• Assignment
Copy the entries exactly, through the "взрыва (736, 1038)" line.

╭─ Material supplied

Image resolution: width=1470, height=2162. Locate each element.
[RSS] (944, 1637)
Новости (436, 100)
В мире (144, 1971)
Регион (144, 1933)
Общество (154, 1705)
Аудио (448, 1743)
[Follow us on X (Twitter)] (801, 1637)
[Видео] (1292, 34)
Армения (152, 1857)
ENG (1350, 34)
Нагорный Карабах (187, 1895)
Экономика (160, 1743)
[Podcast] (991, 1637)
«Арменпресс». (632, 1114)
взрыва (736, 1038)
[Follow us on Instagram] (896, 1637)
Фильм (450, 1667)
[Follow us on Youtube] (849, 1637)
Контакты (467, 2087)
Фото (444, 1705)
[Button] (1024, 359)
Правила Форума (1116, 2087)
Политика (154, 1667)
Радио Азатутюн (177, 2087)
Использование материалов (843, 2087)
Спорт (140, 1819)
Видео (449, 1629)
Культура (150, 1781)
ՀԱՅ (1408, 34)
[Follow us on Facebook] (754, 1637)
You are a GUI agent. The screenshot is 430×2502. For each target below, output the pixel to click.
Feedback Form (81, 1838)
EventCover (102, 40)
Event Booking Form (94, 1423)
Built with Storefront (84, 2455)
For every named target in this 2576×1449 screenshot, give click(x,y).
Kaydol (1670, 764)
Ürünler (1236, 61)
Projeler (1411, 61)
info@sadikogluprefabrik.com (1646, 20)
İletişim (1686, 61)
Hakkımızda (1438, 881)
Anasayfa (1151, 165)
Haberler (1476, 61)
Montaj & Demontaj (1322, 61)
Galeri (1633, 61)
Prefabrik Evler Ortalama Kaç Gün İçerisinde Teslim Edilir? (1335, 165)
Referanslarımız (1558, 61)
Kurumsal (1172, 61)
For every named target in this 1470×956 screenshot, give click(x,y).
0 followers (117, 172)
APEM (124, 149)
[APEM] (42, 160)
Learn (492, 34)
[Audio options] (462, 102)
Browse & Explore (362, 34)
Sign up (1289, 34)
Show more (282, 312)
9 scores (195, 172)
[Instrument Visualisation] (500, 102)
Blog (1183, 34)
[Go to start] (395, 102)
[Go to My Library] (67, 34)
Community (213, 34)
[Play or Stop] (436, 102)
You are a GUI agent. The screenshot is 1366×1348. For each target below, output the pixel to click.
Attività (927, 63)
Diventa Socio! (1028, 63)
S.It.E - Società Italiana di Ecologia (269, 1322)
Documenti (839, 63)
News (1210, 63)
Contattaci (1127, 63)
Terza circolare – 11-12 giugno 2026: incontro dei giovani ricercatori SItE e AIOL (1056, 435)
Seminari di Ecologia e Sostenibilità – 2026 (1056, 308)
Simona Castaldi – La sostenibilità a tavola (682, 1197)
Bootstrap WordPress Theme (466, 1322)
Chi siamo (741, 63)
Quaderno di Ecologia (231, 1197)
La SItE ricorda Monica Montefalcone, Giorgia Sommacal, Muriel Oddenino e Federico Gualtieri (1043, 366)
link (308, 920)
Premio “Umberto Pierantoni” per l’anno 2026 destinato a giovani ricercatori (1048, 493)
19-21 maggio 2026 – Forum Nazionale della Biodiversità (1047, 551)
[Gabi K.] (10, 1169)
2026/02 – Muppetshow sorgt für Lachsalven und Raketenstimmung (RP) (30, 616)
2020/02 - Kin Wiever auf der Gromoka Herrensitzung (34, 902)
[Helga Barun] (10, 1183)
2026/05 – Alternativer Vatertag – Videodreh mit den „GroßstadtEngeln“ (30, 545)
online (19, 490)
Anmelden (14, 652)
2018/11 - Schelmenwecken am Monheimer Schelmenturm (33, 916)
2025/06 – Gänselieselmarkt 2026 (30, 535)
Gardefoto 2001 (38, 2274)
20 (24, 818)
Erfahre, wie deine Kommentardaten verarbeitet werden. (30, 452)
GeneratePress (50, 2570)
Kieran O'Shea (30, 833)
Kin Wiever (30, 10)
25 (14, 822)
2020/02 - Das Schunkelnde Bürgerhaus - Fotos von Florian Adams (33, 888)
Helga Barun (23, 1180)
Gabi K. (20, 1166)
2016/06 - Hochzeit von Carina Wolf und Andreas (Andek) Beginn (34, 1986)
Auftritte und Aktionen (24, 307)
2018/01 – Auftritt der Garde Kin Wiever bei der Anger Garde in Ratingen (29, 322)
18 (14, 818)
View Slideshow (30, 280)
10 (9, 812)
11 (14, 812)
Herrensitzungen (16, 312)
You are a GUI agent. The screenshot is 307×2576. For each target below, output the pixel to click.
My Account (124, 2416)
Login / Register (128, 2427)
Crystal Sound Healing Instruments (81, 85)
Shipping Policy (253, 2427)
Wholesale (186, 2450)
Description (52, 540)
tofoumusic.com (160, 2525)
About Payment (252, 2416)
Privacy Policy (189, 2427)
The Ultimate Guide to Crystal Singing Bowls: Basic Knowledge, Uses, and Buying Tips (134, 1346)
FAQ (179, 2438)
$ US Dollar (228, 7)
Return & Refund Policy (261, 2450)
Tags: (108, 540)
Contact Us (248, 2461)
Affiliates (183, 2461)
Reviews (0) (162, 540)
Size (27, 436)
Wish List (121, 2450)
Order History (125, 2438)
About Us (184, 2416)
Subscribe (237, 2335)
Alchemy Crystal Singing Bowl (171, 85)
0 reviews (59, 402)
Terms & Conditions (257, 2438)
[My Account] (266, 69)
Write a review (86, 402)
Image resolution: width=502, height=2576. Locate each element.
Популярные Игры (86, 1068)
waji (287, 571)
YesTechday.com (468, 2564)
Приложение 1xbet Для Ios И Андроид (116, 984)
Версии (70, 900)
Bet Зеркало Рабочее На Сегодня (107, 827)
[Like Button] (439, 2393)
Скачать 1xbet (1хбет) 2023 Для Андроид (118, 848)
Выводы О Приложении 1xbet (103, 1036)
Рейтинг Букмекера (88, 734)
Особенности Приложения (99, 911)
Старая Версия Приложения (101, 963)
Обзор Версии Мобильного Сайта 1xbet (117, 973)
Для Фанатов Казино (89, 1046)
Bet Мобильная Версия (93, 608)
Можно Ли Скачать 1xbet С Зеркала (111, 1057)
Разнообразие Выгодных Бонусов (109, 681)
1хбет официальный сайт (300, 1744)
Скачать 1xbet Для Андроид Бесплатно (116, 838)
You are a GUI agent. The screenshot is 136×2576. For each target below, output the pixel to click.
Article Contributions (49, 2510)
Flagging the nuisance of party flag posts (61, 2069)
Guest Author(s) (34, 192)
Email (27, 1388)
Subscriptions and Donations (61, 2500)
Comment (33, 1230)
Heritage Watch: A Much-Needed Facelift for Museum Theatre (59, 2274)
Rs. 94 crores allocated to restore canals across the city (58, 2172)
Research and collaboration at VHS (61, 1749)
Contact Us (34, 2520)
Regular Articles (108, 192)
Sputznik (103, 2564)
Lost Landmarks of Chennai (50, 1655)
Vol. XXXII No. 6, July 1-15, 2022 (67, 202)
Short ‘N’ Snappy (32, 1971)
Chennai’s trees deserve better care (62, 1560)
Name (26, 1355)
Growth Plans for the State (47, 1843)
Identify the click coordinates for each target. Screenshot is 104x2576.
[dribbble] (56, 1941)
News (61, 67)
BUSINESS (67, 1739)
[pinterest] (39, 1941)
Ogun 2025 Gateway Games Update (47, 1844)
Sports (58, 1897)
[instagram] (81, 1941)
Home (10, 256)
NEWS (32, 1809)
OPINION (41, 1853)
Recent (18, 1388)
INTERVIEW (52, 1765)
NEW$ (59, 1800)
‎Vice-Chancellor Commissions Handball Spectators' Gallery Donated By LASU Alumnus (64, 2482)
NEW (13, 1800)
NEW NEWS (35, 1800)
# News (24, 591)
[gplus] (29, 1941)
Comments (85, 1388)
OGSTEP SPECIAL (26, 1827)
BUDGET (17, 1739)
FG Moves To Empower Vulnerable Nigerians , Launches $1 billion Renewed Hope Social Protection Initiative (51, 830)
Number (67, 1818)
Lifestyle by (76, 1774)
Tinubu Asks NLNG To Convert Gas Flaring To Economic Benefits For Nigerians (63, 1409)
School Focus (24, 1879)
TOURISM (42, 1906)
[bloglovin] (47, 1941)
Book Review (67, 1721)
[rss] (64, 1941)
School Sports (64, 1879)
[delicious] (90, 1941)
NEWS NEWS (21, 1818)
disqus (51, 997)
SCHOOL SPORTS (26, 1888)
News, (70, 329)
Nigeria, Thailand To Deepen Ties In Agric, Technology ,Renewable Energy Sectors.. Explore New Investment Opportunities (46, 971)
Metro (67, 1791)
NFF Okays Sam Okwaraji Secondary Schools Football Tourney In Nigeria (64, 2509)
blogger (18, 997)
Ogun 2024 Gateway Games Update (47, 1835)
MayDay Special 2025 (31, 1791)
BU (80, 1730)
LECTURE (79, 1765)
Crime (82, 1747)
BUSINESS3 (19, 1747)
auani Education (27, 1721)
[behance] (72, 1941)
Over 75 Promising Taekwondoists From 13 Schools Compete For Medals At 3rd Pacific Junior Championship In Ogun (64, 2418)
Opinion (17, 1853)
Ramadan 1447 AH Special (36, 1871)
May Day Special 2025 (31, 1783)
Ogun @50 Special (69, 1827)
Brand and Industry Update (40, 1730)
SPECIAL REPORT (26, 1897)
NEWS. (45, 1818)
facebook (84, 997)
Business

╰─

• Solution to the exercise
Image resolution: width=1470, height=2162. Locate each element.
[RSS] (944, 1637)
Новости (436, 100)
В мире (144, 1971)
Регион (144, 1933)
Общество (154, 1705)
Аудио (448, 1743)
[Follow us on X (Twitter)] (801, 1637)
[Видео] (1292, 34)
Армения (152, 1857)
ENG (1350, 34)
Нагорный Карабах (187, 1895)
Экономика (160, 1743)
[Podcast] (991, 1637)
«Арменпресс». (632, 1114)
взрыва (736, 1038)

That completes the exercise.